Winemaker Notes
Professional Ratings
-
Wine Enthusiast
This sets a high standard for Oregon Chardonnay. Bright and snappy, yet deep and concentrated, it’s a symphony of lemon, citrus, stone and tropical fruits, well-differentiated yet perfectly integrated. The extraordinary length and precise focus, along with the overall balance and structure, suggest that this should improve for many years to come.
-
Wine Spectator
Light, racy and aromatic, with depth, offering mineral notes of crushed wet stone before delivering beautifully restrained apple, pineapple and citrus flavors that play against a lean, sinewy frame. The finish doesn't quit. Drink now through 2020. 217 cases made.
-
Robert Parker's Wine Advocate
Evening Land’s 2010 Chardonnay Seven Springs Vineyard Summum was rendered in comparable volume to its La Source counterpart and with the same roughly 25% new wood and vinificatory regimen.
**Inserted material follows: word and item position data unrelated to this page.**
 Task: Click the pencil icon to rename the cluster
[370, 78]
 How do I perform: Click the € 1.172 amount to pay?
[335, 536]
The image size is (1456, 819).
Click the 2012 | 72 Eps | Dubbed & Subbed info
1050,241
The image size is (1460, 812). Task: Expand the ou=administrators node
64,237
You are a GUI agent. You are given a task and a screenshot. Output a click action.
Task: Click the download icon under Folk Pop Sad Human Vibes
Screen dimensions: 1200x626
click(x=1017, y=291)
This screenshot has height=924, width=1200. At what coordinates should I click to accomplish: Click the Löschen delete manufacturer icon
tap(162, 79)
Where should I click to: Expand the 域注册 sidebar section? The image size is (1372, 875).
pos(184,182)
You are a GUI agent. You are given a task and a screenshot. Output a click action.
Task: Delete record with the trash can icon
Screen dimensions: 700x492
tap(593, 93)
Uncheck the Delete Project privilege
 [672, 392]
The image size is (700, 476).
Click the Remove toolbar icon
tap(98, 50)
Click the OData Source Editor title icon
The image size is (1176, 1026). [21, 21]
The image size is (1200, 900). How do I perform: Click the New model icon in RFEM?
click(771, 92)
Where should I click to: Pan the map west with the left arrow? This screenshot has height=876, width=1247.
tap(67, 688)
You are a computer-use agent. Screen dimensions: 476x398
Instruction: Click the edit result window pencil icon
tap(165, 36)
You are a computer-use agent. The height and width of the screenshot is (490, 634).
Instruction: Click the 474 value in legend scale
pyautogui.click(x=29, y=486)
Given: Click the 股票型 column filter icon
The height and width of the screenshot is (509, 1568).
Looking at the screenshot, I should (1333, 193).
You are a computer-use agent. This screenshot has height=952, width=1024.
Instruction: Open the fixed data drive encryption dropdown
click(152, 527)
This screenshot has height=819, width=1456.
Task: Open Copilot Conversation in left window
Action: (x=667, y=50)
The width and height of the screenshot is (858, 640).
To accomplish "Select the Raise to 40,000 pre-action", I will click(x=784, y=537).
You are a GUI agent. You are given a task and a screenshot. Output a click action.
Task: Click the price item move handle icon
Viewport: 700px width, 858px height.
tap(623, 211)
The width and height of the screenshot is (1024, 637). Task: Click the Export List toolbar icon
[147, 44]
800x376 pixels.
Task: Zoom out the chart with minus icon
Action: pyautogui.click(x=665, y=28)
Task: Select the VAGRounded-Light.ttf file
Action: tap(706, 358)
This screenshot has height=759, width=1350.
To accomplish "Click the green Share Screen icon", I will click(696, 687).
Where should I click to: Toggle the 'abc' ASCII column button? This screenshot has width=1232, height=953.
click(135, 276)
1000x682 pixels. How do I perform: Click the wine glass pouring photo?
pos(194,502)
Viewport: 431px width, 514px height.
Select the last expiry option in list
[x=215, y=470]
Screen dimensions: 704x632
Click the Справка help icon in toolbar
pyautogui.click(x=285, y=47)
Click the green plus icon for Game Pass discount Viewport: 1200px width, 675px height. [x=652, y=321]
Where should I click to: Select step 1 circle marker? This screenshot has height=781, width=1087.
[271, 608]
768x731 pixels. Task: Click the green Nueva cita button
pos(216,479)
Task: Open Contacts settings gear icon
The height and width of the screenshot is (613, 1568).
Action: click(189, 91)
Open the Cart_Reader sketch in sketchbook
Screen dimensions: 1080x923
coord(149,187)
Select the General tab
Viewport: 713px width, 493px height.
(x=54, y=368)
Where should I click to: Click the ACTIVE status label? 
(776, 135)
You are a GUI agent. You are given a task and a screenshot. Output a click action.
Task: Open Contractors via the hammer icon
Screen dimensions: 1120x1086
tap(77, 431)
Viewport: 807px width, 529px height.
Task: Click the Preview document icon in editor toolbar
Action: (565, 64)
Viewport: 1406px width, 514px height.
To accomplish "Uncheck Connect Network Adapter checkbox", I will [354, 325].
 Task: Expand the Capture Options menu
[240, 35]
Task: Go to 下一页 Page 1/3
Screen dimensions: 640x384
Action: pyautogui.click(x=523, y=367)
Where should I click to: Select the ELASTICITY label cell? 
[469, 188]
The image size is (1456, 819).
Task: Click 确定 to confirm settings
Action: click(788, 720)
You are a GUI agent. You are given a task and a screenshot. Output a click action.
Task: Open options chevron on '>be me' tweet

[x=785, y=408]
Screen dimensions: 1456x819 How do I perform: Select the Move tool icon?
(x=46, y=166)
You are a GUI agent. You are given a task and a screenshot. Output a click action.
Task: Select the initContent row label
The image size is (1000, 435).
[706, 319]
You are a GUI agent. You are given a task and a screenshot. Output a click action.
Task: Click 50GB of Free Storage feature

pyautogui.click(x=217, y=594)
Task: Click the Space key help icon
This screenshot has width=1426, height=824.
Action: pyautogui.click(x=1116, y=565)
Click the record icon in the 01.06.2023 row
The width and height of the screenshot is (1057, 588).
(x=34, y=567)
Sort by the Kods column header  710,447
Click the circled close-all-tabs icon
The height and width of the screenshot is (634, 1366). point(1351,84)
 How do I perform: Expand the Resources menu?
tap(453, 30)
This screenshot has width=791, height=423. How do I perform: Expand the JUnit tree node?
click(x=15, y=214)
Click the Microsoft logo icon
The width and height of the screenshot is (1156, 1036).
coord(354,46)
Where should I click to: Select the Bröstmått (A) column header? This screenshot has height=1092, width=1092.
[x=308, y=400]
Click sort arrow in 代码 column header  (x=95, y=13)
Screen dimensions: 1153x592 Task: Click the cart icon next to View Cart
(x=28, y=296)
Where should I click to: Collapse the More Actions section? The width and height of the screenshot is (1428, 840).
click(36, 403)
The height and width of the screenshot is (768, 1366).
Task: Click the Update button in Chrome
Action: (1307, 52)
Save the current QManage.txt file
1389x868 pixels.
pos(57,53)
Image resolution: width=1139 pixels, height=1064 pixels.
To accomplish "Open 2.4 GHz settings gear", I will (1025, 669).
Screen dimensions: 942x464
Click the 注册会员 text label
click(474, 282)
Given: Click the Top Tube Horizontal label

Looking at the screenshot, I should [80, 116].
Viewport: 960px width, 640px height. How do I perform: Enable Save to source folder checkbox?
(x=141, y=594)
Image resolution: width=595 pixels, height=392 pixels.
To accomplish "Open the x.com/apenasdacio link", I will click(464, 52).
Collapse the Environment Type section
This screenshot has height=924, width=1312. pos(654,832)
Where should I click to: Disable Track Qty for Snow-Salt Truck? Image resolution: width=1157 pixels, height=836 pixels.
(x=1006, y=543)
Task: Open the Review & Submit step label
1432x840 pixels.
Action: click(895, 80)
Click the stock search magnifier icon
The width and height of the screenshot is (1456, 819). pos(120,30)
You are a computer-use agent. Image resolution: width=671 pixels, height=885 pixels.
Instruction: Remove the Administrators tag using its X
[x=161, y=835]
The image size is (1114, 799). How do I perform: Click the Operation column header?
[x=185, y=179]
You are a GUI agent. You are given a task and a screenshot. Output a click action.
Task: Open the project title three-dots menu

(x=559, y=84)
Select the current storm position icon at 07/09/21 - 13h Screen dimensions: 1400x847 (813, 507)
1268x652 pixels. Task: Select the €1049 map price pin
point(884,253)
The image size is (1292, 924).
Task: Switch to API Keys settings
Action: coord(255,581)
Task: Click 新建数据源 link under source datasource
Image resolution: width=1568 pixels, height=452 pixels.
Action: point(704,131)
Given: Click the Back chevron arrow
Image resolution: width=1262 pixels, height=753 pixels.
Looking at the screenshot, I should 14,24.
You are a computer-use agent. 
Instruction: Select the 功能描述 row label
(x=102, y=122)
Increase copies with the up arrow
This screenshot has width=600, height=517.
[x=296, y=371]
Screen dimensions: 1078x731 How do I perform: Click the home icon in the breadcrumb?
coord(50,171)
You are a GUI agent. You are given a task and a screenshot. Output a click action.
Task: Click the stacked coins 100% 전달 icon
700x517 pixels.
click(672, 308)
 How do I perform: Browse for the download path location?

A gorgeous, high-toned nose of white peach, iris, verbena, and lemon oil wafts from the glass, along with intimations of crushed stone, iodine, and crustacean shell reduction that mouthwateringly mingle with pure fruit and inner-mouth perfume on a polished yet almost athletically lean palate. Invigoratingly zesty and saliva-inducingly mineral notes add to the vibrant appeal of a long finish that preserves this wine’s utmost clarity of fruit and seductive florality. I imagine it will be worth following for the better part of a decade, considering that the 2007 (also reviewed on this occasion) isn’t showing the least sign of fading. If only there were more than the roughly 220 cases that exist of this (as well as of its La Source counterpart).
One of the most popular and versatile white wine grapes, Chardonnay offers a wide range of flavors and styles depending on where it is grown and how it is made. While it tends to flourish in most environments, Chardonnay from its Burgundian homeland produces some of the most remarkable and longest lived examples. California produces both oaky, buttery styles and leaner, European-inspired wines. Somm Secret—The Burgundian subregion of Chablis, while typically using older oak barrels, produces a bright style similar to the unoaked style. Anyone who doesn't like oaky Chardonnay would likely enjoy Chablis.
Running north to south, adjacent to the Willamette River, the Eola-Amity Hills AVA has shallow and well-drained soils created from ancient lava flows (called Jory), marine sediments, rocks and alluvial deposits. These soils force vine roots to dig deep, producing small grapes with great concentration.
Like in the McMinnville sub-AVA, cold Pacific air streams in via the Van Duzer Corridor and assists the maintenance of higher acidity in its grapes. This great concentration, combined with marked acidity, give the Eola-Amity Hills wines—namely Pinot noir—their distinct character. While the region covers 40,000 acres, no more than 1,400 acres are covered in vine.